Beestenboel: is het bruin blauwtje nu bruin of blauw?
Het bruin blauwtje is een vlindertje dat profiteert van de klimaatopwarming. Maar is het nu bruin of blauw?
Wat een naam! Hoe kan een blauwtje nu bruin zijn? Het bruin blauwtje is een buitenbeentje: het is een overwegend bruin vlindertje uit de familie van de blauwtjes, een vrij klein beestje met een rij oranje vlekjes op de rand van de bruine bovenkant van de vleugels. Er is wel een venijnige angel: de vrouwtjes van het algemenere icarusblauwtje zijn ook bruin en lijken sterk op het zeldzamere bruin blauwtje. Alsof de natuur af en toe moeite doet om natuurliefhebbers in de maling te nemen.
De populatie van het bruin blauwtje in België en Nederland is in de twintigste eeuw gekelderd, vooral door de teloorgang van de duinenbiotoop waarin het zich goed voelde. Duinen werden op grote schaal opgeofferd aan de commercialisering van het kustlandschap. Maar door een speling van het lot kent het bruin blauwtje een revival: het slaagt erin zich succesvol aan te passen aan twee andere drastische gevolgen van menselijke activiteit. Het aantal waarnemingen in ons land is tussen 2010 en 2020 vervijfvoudigd!

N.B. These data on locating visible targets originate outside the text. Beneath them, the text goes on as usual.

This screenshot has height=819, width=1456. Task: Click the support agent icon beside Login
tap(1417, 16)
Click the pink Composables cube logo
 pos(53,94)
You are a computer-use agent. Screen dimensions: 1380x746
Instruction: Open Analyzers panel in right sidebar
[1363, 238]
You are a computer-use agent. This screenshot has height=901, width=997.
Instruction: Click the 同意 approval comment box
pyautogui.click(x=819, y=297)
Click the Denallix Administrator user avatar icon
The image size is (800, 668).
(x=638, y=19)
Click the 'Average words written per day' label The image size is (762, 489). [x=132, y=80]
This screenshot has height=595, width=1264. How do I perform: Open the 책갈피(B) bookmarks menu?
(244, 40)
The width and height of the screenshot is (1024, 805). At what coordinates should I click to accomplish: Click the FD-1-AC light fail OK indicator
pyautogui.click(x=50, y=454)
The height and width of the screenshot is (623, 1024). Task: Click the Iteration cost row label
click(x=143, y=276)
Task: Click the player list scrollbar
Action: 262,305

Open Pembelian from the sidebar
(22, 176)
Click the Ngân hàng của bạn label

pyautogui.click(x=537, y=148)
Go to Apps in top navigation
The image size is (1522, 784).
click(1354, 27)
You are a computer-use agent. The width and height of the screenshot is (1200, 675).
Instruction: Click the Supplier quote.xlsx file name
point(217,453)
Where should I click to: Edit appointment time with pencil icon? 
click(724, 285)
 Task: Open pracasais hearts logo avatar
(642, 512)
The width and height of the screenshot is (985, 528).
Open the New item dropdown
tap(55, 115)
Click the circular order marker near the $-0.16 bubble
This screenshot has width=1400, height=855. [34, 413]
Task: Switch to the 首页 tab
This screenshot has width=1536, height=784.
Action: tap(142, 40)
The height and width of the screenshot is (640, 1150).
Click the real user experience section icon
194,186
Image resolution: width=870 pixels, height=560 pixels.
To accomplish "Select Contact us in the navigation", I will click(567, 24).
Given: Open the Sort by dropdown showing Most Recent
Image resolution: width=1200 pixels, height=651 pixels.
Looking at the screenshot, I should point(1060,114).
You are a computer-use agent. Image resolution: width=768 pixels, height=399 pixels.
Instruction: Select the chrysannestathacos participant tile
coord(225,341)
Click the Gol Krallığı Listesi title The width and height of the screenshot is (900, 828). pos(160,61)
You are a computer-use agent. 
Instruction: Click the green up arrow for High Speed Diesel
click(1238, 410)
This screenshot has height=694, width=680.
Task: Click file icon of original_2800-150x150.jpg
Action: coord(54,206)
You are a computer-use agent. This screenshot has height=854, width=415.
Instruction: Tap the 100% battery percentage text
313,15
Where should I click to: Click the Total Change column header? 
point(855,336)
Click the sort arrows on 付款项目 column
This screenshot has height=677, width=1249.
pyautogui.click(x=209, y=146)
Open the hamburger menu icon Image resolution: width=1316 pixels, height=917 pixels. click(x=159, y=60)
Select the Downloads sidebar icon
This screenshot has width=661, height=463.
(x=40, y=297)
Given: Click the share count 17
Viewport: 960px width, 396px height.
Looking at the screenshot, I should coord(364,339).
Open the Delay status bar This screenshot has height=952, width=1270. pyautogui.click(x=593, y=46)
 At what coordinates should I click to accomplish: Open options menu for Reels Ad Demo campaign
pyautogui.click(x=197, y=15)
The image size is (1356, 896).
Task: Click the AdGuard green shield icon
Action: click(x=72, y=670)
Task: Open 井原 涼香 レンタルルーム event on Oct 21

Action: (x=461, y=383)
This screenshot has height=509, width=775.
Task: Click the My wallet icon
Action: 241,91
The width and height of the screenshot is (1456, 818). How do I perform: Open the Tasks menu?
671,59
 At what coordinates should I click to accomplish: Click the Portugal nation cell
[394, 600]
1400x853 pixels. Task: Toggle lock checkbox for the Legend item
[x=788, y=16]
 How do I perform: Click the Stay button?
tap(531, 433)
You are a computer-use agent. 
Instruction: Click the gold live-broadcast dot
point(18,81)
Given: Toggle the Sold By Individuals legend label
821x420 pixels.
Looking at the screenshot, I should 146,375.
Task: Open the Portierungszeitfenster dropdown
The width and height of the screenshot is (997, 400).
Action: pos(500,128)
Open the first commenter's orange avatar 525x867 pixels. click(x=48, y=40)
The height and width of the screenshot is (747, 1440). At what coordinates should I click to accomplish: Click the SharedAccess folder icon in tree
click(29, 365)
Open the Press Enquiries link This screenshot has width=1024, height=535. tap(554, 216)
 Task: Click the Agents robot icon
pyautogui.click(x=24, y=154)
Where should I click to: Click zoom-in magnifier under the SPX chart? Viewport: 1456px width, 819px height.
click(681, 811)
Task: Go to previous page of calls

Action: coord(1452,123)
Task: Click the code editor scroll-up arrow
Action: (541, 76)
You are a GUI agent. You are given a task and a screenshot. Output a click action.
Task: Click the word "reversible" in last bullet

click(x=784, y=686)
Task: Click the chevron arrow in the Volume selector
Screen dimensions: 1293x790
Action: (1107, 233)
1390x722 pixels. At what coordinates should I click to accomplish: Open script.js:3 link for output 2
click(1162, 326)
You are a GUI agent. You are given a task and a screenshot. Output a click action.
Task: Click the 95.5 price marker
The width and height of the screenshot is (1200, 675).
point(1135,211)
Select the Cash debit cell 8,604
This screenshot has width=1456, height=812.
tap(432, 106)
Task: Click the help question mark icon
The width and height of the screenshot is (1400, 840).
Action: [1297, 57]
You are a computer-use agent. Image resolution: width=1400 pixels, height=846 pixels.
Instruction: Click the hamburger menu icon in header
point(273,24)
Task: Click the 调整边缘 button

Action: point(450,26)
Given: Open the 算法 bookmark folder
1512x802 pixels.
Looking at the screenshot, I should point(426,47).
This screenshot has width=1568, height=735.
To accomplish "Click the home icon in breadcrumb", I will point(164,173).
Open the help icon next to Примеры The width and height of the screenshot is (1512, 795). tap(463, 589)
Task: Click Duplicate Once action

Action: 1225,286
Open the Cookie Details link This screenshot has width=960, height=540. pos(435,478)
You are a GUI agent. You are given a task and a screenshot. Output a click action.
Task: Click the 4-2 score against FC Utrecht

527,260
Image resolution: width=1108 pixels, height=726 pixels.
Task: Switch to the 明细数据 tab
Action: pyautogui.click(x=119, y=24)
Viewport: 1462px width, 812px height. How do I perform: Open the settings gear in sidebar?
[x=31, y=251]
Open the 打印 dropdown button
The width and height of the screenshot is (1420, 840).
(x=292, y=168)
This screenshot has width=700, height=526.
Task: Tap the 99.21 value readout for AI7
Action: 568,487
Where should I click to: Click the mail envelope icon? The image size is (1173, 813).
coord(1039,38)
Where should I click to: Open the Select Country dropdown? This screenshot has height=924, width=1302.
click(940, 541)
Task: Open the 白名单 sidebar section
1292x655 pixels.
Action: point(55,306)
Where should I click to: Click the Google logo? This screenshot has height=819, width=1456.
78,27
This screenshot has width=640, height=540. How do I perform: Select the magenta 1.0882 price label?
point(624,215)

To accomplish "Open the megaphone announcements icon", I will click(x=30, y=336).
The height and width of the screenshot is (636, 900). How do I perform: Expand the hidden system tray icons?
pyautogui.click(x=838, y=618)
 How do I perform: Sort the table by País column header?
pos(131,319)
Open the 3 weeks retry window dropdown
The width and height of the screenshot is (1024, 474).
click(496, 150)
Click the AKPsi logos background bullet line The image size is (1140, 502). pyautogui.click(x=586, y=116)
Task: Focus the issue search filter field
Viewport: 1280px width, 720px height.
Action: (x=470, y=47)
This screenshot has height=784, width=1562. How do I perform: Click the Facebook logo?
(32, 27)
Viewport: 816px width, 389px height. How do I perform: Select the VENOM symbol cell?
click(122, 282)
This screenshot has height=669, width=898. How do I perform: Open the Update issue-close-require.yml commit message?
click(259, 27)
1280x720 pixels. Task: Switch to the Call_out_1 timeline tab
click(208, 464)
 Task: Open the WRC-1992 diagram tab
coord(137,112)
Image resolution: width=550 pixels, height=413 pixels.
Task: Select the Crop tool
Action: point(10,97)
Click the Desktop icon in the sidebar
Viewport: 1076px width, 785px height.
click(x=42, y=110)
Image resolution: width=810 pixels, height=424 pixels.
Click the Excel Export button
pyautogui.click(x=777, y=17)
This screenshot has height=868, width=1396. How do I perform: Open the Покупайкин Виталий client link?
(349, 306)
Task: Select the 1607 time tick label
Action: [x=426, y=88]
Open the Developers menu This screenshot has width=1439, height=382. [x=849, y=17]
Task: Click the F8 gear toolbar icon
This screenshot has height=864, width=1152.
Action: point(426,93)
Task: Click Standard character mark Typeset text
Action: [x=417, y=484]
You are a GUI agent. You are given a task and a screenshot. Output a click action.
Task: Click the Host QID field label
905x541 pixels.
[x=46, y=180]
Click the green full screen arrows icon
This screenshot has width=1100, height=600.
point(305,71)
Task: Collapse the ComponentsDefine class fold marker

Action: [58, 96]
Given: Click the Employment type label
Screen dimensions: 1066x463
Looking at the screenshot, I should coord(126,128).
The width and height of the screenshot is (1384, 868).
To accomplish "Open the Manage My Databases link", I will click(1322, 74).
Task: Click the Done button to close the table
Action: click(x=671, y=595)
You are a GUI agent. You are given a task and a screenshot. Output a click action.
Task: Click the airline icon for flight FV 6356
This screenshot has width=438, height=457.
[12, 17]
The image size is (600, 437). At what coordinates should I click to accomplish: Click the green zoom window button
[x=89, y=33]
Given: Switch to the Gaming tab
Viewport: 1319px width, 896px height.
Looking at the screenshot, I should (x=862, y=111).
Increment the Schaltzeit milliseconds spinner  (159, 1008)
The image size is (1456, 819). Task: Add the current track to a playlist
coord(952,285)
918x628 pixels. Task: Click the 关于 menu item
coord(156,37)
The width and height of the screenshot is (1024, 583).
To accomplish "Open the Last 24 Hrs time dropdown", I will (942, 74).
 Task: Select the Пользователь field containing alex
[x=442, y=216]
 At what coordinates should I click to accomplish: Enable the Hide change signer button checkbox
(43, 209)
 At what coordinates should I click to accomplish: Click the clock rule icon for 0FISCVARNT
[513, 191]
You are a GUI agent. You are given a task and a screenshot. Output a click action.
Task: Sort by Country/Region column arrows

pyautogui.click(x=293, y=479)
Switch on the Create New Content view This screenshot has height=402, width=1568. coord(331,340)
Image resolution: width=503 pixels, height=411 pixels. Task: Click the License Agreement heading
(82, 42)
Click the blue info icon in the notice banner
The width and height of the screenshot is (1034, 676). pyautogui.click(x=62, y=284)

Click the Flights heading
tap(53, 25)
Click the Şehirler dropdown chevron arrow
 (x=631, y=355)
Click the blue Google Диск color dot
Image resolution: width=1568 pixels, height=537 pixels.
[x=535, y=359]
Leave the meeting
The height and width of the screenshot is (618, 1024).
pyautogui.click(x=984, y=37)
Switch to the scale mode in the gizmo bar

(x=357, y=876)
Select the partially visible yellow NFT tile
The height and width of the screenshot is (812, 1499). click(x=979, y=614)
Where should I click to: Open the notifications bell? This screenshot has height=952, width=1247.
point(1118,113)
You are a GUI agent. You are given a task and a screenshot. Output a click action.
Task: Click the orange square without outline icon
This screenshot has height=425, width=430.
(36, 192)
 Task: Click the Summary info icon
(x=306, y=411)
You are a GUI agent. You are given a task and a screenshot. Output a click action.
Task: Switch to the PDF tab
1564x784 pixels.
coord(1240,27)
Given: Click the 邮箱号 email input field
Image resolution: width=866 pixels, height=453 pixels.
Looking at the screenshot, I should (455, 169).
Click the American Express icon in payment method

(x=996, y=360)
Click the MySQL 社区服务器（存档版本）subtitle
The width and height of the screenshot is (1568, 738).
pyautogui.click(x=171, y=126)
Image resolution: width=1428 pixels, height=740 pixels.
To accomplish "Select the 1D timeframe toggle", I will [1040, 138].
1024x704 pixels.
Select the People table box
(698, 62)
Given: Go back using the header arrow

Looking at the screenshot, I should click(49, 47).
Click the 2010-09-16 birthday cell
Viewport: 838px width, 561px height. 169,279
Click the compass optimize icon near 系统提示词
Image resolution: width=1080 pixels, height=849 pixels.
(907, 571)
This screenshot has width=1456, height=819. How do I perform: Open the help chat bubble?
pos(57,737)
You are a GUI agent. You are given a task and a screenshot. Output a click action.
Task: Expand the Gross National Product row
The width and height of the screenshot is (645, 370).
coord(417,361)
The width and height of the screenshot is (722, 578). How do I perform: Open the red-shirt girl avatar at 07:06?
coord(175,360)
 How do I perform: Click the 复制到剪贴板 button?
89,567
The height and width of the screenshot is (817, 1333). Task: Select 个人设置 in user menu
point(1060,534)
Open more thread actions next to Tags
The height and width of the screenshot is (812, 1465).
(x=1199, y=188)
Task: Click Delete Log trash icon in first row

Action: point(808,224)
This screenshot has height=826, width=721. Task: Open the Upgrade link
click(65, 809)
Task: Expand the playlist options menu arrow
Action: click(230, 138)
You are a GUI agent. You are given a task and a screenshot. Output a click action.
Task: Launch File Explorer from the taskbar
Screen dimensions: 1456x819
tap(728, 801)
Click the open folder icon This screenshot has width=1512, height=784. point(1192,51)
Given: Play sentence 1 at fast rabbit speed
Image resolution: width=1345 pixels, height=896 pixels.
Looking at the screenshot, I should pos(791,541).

In de Waaslandhaven wandel je in mei en augustus soms door wolken van bruin blauwtjes.
Ten eerste profiteert het diertje van de klimaatopwarming. De soort heeft graag warmere plekken in zijn leefomgeving, zoals een lage vegetatie met open zandstrookjes. De lichaamstemperatuur van het bruin blauwtje is bijna dezelfde als die van zijn omgeving – veel andere vlinders zijn wat warmer. Een lichtjes hogere temperatuur is gunstig voor het beestje. Omdat het zandgrond prefereert, is het minder gevoelig voor droge omstandigheden dan andere vlinders. Aangezien onze zomers tegenwoordig doorgaans warm en droog zijn, is het bruin blauwtje een van de weinige dagvlinders die het goed doen.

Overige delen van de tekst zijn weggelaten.